Sometimes this works. Case in point, 30 Rock. Tina Fey's runaway success began as quite witty, but the characters and events (while still fun) were relatively normal. After season 3, characters and their quirks had well and truly been established. So what was the next step? Take them to the extreme. Jenna went from being selfish to downright sociopathic, Tracey went from stupid and ridiculous to full on insane while Liz constantly found new ways to bring herself down. The show remained funny.
Other times, this starts to kill the charm a show had. I'm talking about Community. When it started it had a variety of characters who interacted in witty storylines, with clever writing that poked fun at cinema conventions and television storylines. The characters were mostly broad stroke caricatures (crotchety old man, hippy, smart girl, religious black lady) but they all had their own personality and characterisation and went through instances of character development. And then, by season three, all the characters - who were relatively normal people until that point - turned into total freaks. In particular season 3 became all about Abed's mental breaks from reality, turning a character who was, at worst, simply socially awkward into having fucking full blown Asperger's. Season 4 devolved completely into a series of 'wacky' storylines, pushing things further and further to the clever wit of the original episodes into a mishmash of hit and miss antics.

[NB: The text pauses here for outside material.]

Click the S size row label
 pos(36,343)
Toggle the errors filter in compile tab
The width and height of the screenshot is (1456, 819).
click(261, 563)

How I Met Your Mother, Two and a Half Men and Big Bang Theory also followed this escalation. Their first seasons of each show are quite mild compared to the bizarre lengths they started to go to. HIMYM in particular just took character's mild quirks and blew them up completely (Robin being Canadian became a huge thing, and Barney's entire persona). Two and a Half Men's first few episodes are as formulaic as can be, and astoundingly tame and inoffensive (it was literally two guys hanging out with a kid). When the Charlie Sheen love grew, the show got infinitely more racy and ridiculous, with the Charlie persona consuming the entire program. Big Bang Theory (I show I don't like simply because I don't find it funny) was about a bunch of nerds who had a normal girl move in to the next door apartment, then hijinks ensued. The first season was a stock standard sitcom, complete with limited sets, obnoxious laugh tracks and stilted delivery. The formula has pretty much stayed the same since then, only now all the characters are spastics, their quirks turned into full blown psychoses and aspects of nerd culture featuring heavily.

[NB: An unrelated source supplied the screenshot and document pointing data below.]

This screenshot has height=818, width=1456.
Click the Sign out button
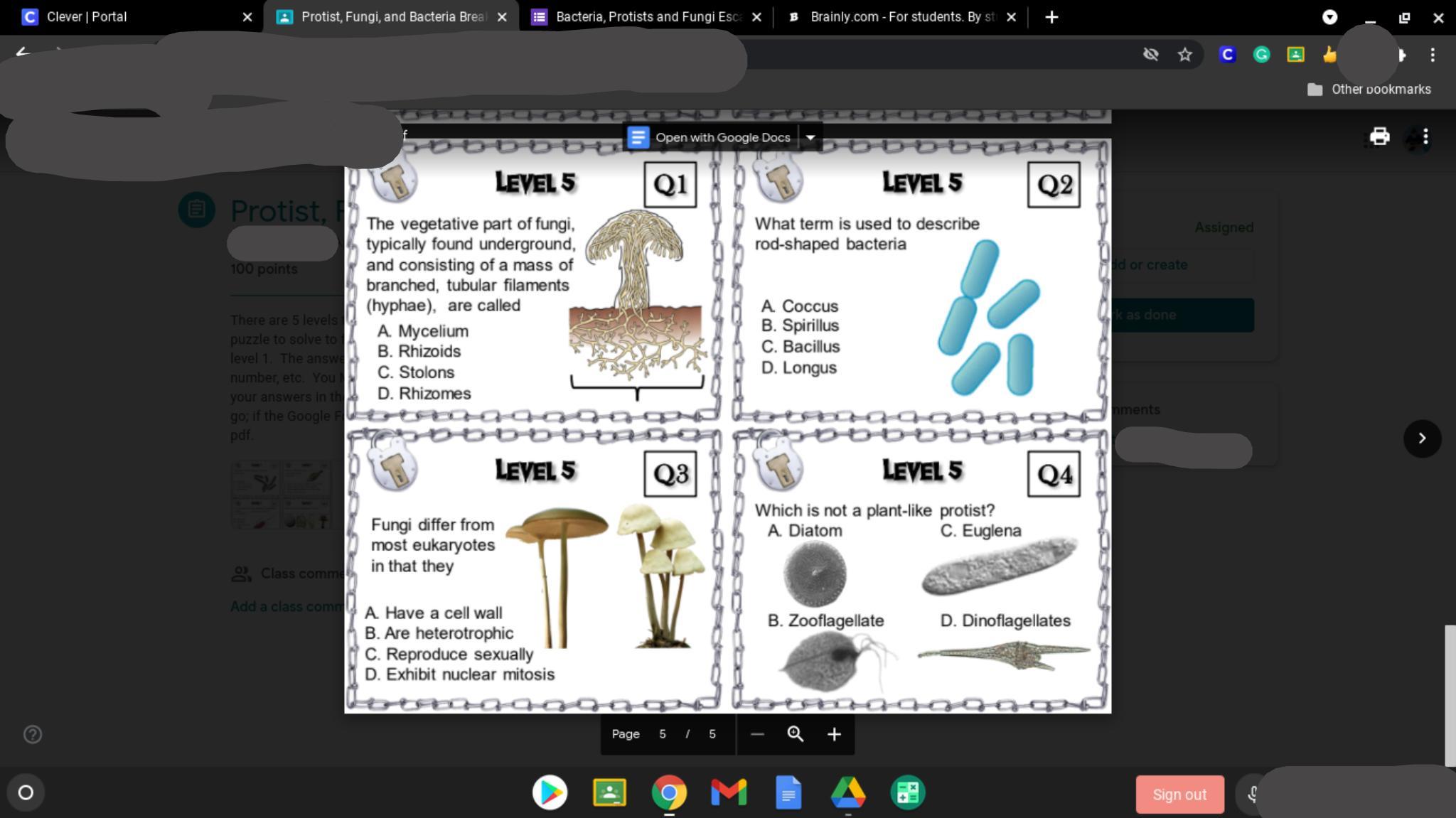1179,795
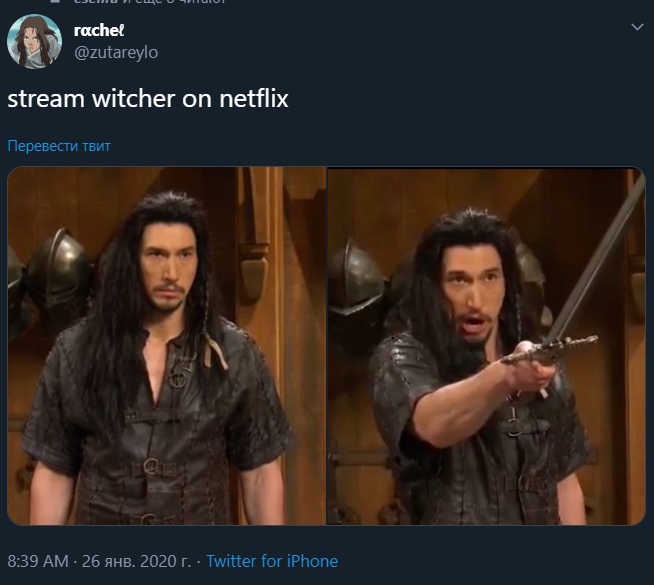Click the partially visible читают followers line
This screenshot has width=654, height=585.
150,2
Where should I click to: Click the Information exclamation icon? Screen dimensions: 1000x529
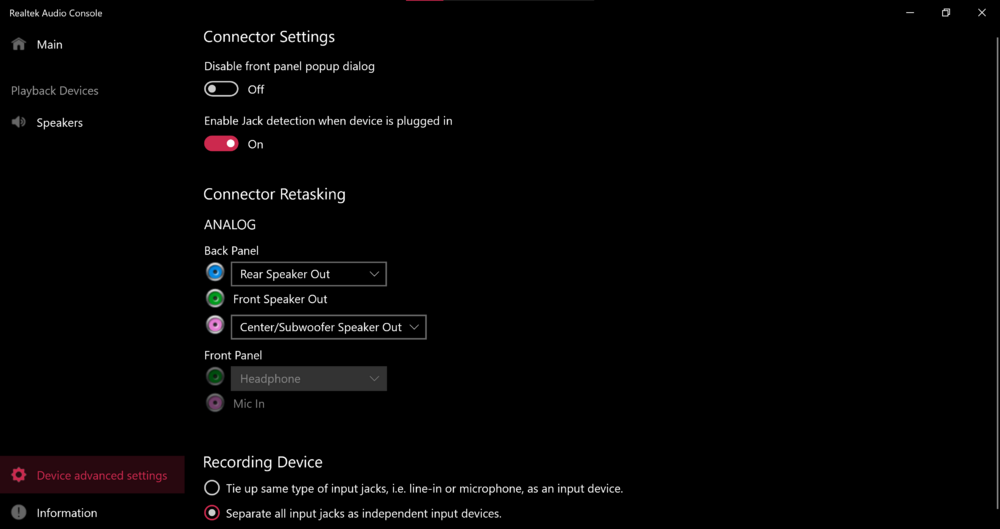point(19,513)
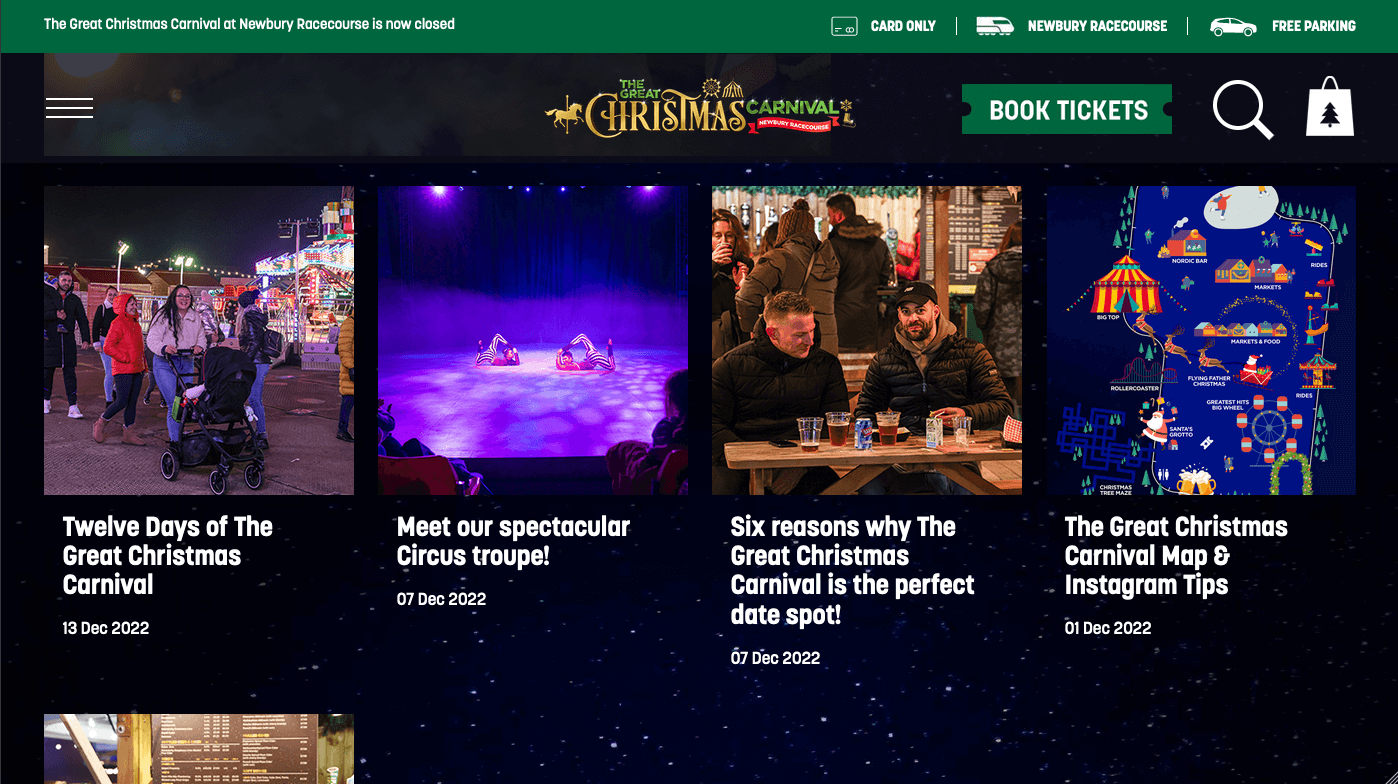Screen dimensions: 1398x784
Task: Click the purple circus stage thumbnail
Action: (533, 340)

Some shows manage to avoid this, while for others this is just natural progression. Modern Family has avoided it completely so far. It's Always Sunny in Philadelphia has too, mostly because the characters were a bunch of horrible, stupid, selfish people to begin with, so everything escalation makes sense, following an insane trend that, remarkably, makes sense. It also helps that there's a bizarre sort of internal logic in the show, so when they go from pretending to be disabled to get free stuff to downright kidnapping somebody.
For me, it's often a sad sight to see comedy series resort to this. It begins to kill the quality. And while a few series manage to work this change to their advantage, most suffer for it.